Coraz mnie klasycznych umów o pracę w Holandii

Rośnie liczba pracowników tymczasowych

O sytuacji niderlandzkiej gospodarki doskonale świadczą dane dotyczące zatrudnienia. Chociaż w ostatnim czasie rekordowo zmniejsza się bezrobocie, tak poziom jakościowy zatrudnienia zaczyna spadać. Świadczy o tym pierwszy od ponad trzech lat spadek ilości podpisanych umów o pracę na czas nieokreślony.

Ostatniej jesieni, po praz pierwszy od trzech lat, spadła liczba osób zatrudnionych na podstawie umów o pracę na czas nieokreślony. W październiku ubiegłego roku odnotowano nawet spadek większy niż w kryzysowym pod tym względem 2013 roku. Jak wskazują analitycy z CBS, wszystko to spowodowane jest pandemią i wprowadzonymi przez rząd obostrzeniami koronowymi.

 

Najgorzej od 7 lat

W październiku 2020 roku na umowach na czas nieokreślony było w Holandii 5 304 000 pracowników, czyli o 23 000 miej niż we wrześniu. Jak wskazuje Centralne Biuro Statystyczne Królestwa Niderlandów, był to największy spadek od 2013 roku, kiedy to w Europie szalał kryzys ekonomiczny spowodowany pęknięciem bańki spekulacyjnej.

 

Koniec stałych umów o pracę?

Czemu doszło do tego akurat w październiku i spadek utrzymuje się praktycznie do teraz? Odpowiedz na to pytanie może być tylko jedna. Jesienią ubiegłego roku rozpoczęła się w Holandii kolejna seria obostrzeń koronowych. Zamknięto kawiarnie i restauracje w połowie października. W grudniu zaś do listy zamkniętych firm i przedsiębiorstw dołączyły również wszystkie nieniezbędne sklepy, sauny i baseny.  Wszystko to odbiło się na wyraźnym spowolnieniu gospodarki. To w efekcie zwiększyło niepewność pracodawców, która objawia się właśnie w powściągliwości zawierania umów na pracę o czas nieokreślony.

Ciągła niepewność

Pracodawcy wolą więc podpisywać ze swoimi podwładnymi umowy typu flex. Dzięki temu pracownik nie jest ciężarem, gdy nie ma pracy. Pracuje on bowiem niejako pod telefon. Przychodzi do firmy i pracuje tylko wtedy, gdy szef go wzywa. Dzięki temu wynagrodzenie liczone jest faktycznie od liczby przepracowanych godzin, a nie odgórnie ustalane przez tygodniowe czy miesięczne wypłaty. Ponadto pracowników na umowach typu flex czy tych na umowach na czas określony dużo łatwiej zwolnić w kryzysowej sytuacji. Sytuacja ta jest więc wyjątkowo komfortowa dla przedsiębiorcy.
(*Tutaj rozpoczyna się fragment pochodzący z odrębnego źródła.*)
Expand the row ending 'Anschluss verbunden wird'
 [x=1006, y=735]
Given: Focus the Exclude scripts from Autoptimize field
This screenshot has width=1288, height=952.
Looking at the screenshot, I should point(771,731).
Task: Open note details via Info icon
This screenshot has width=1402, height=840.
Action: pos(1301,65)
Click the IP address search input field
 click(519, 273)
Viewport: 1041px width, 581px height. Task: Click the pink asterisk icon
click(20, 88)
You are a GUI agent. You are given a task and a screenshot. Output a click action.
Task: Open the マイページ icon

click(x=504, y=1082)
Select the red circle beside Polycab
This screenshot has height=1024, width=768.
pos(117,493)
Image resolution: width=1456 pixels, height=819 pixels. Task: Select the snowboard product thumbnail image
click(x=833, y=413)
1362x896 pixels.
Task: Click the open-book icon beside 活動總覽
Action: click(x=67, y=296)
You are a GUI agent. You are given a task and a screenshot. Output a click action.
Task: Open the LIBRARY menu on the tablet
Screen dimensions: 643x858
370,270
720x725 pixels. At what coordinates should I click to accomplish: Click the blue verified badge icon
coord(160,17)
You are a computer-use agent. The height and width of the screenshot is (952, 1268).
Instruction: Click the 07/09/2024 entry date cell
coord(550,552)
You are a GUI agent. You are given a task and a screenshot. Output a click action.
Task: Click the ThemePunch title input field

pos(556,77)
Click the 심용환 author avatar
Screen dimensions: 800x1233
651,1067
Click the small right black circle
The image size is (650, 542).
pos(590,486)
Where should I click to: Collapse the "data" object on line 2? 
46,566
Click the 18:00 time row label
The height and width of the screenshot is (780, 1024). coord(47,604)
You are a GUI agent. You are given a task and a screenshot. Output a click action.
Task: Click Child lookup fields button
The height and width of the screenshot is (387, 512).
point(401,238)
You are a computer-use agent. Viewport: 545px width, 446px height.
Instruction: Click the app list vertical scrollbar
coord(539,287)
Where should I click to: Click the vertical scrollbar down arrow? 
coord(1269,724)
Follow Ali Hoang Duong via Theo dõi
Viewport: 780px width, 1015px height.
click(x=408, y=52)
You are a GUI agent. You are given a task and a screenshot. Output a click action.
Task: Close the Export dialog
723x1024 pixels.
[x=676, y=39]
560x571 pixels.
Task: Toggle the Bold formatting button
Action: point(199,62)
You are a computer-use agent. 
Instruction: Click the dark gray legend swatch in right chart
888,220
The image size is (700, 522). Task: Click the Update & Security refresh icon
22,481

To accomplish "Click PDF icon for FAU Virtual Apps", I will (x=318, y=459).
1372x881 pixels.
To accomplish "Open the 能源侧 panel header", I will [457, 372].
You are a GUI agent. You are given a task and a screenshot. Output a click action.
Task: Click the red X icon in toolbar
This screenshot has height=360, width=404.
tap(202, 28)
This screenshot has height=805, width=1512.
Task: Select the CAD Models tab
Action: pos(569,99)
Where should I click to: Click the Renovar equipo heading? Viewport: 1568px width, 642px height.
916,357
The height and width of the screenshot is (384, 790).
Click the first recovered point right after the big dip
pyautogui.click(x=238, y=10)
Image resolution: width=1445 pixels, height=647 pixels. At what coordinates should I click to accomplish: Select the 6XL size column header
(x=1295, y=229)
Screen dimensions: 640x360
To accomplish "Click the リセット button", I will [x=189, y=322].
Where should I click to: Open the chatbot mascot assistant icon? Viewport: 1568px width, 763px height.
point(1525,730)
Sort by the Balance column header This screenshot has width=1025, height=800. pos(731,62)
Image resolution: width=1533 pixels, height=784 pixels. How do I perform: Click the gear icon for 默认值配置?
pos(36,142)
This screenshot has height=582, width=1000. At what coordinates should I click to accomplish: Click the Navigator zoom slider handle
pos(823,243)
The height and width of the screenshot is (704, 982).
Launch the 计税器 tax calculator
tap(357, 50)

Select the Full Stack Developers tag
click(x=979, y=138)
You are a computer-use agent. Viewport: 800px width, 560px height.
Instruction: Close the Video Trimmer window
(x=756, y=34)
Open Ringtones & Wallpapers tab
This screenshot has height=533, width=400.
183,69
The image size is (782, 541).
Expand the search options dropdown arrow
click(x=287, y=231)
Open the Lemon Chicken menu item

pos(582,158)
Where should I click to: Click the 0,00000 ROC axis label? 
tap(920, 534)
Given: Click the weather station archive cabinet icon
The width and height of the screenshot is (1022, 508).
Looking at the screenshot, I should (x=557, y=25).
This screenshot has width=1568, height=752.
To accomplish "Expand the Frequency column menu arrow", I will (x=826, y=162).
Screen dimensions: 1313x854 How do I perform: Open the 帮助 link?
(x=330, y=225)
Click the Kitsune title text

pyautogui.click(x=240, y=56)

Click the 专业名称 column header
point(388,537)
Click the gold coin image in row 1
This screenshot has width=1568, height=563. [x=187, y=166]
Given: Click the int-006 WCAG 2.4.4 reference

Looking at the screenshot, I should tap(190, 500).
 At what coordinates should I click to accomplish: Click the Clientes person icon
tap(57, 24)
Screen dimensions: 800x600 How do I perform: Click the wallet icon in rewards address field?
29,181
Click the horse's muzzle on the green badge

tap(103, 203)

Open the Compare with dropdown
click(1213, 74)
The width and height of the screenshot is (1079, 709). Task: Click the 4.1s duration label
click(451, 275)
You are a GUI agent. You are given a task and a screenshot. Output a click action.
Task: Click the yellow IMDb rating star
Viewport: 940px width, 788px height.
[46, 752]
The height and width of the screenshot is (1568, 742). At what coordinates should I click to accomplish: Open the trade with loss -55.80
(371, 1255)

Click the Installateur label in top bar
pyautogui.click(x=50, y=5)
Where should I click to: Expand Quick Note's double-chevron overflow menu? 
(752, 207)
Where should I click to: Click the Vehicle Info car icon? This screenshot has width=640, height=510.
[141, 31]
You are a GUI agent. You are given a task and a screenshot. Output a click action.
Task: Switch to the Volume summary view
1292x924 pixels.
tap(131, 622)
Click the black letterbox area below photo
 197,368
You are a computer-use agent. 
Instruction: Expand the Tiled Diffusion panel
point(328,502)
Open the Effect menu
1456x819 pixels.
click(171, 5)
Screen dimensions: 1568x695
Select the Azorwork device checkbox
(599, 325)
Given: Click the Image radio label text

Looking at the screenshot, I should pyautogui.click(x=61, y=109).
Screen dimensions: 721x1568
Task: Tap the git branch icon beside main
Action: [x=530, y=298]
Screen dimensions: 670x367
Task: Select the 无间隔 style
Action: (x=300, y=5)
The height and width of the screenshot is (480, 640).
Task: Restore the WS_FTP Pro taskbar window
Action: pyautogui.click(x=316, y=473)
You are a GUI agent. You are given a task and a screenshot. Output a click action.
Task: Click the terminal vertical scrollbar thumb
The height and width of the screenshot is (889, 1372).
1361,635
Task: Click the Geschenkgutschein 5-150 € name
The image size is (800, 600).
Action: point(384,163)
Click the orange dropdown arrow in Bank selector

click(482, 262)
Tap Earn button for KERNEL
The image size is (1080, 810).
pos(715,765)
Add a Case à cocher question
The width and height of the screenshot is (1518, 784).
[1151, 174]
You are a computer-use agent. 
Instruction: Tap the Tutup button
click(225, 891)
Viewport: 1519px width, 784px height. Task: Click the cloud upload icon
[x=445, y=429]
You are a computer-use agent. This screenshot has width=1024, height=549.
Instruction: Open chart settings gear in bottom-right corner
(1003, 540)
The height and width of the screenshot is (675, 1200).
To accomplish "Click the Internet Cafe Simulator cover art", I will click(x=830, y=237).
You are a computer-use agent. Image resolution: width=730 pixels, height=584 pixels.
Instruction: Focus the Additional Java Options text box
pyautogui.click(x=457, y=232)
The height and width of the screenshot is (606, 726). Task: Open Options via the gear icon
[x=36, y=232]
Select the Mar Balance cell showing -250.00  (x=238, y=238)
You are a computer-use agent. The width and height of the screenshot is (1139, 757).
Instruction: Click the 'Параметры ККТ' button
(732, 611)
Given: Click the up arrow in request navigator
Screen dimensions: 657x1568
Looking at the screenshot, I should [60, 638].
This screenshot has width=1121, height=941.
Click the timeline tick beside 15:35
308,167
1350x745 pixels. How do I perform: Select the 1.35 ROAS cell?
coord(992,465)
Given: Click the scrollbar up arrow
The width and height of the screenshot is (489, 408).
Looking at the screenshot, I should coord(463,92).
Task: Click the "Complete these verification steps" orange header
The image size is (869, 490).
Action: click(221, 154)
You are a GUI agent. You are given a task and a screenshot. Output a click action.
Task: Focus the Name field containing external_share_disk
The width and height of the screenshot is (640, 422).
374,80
Tego samego nie może powiedzieć jednak zatrudniony. Osoby te żyją cały czas w stresie, nie wiedząc, czy będą miały za co opłacić rachunki. Poważne problemy pojawiają się również w kwestiach czasem tak błahych jak zakup nowej pralki. Banki bowiem szczególnie teraz nie są zbyt skore, by dawać kredyty osobom na umowach tupu flex czy tymczasowych. Wiedzą bowiem, iż ludzie ci są pierwszymi do zwolnienia, jeśli sytuacja się pogorszy.

 

To potrwa

Specjaliści nie mają złudzeń, iż jeśli sytuacja polityczno-pandemiczna się nie zmieni, to jeszcze przez długi czas liczba umów o pracę na czas nieokreślony będzie maleć. Do momentu bowiem jak rząd nie złagodzi obostrzeń,  żaden przedsiębiorca nie będzie niepotrzebnie ryzykować.